• Data for analysis:
_ _ _ _ _

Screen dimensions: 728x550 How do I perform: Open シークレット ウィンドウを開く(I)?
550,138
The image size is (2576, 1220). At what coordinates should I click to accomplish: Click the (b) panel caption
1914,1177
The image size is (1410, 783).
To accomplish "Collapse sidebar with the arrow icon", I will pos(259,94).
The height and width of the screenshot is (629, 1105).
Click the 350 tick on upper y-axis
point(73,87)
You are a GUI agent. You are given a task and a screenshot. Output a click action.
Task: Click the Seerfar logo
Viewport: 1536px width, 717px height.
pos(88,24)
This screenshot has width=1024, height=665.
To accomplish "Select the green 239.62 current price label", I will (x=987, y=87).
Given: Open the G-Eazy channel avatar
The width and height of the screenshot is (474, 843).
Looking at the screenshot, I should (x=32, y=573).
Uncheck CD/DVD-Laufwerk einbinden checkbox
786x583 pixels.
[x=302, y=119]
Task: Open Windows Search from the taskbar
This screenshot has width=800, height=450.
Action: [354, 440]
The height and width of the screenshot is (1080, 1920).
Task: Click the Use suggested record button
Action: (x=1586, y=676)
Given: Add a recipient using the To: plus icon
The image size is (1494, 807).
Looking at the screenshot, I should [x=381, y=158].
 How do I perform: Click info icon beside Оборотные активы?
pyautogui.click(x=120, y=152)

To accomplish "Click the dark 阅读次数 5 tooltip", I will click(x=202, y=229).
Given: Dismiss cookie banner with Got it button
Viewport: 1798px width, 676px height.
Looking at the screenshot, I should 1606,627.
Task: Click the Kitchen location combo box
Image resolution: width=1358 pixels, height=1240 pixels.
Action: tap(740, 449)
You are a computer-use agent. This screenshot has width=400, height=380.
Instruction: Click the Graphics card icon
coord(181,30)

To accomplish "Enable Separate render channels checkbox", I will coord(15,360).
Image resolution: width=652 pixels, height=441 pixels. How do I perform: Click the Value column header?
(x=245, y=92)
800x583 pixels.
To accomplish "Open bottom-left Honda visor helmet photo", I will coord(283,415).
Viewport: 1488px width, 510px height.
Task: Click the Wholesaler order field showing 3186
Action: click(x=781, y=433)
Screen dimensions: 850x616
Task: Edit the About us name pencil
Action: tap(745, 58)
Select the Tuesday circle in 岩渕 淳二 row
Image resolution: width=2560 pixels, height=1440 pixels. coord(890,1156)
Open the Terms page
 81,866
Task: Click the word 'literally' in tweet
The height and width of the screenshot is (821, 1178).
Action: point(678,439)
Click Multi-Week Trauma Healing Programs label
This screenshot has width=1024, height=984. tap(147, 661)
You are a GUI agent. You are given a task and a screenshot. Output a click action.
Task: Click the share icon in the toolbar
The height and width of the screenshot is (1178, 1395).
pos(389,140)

_ _ _ _ _

• What to do: Copy out every line from the material above where the string "with" turns up.

• Solution:
To accomplish "Collapse sidebar with the arrow icon", I will pos(259,94).
Given: Dismiss cookie banner with Got it button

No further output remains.